Oh, nice some more light discussion. Maybe this is why we don’t know why the universe is expanding. We just physically don’t have the capability of sensing it. There might be some Galactus-style being who is just pushing the galaxies outwards. Maybe there’s something like another color spectrum out there. Maybe wind doesn’t even exist, it’s just the wings of some giant bird whose feathers are a color we can’t see. What if water is actually the most flavorful think on Earth and our taste buds can’t comprehend it? Are we even really on top of the food chain? Is Godzilla real and we can’t see him? What if every unexplained death an disappearance was really just some invisible thing killing people? Is it even safe to leave my house anymore? I can’t really be certain.
WhiteKong also asks: What if nothing ever existed?
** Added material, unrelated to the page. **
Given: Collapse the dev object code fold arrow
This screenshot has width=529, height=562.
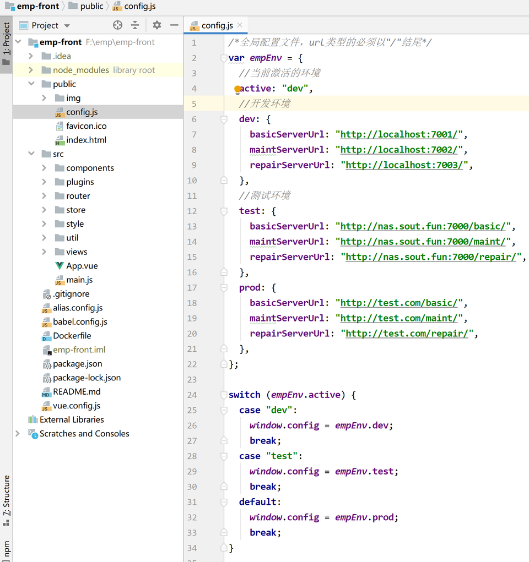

Damn, man, you trying to make my brain explode? Well, I can say with a certain amount of confidence that if nothing ever existed we wouldn’t be here. I don’t really even know what would happen if nothing ever existed. But what if whatever creation event you believe in (be it God or the Big Bang or whatever) happened like two minutes later? Would anything change? Two minutes is such an insignificant amount of time, but what about two hours? Two years? Did time even exist before it happened? If everything was set back a little, would all the Mass Extinction events have still happened? Would humans have ever evolved if dinosaurs were still around? Would dinosaurs even exist if all the random invertebrates and bacteria were still around? Would life have ever developed? If the creation event was even slightly delayed would it have even happened at all? Would the universe itself even exist? Most importantly, would this website have ever been founded? I’m beginning to think maybe not.
I think I’ll stop here to keep my mind from getting tied into an inescapable knot. Some good questions here, though. My ears are always open to the Burning Questions of my readers. It’s good to get them out of your head before they drive you crazy. Remember, if you have a Burning Question that needs answering, you know where to find me.
4 thoughts on “The Burning Questions Mailbag”
hi brian with all due respect I have respect for the work of others and copyrights restriction is it okay to use your burning sign question for my t-shirt so you know it is for a commercial use. please let me know when you can you can contact me
thank you for your time
To be fair the image isn’t even mine so feel free.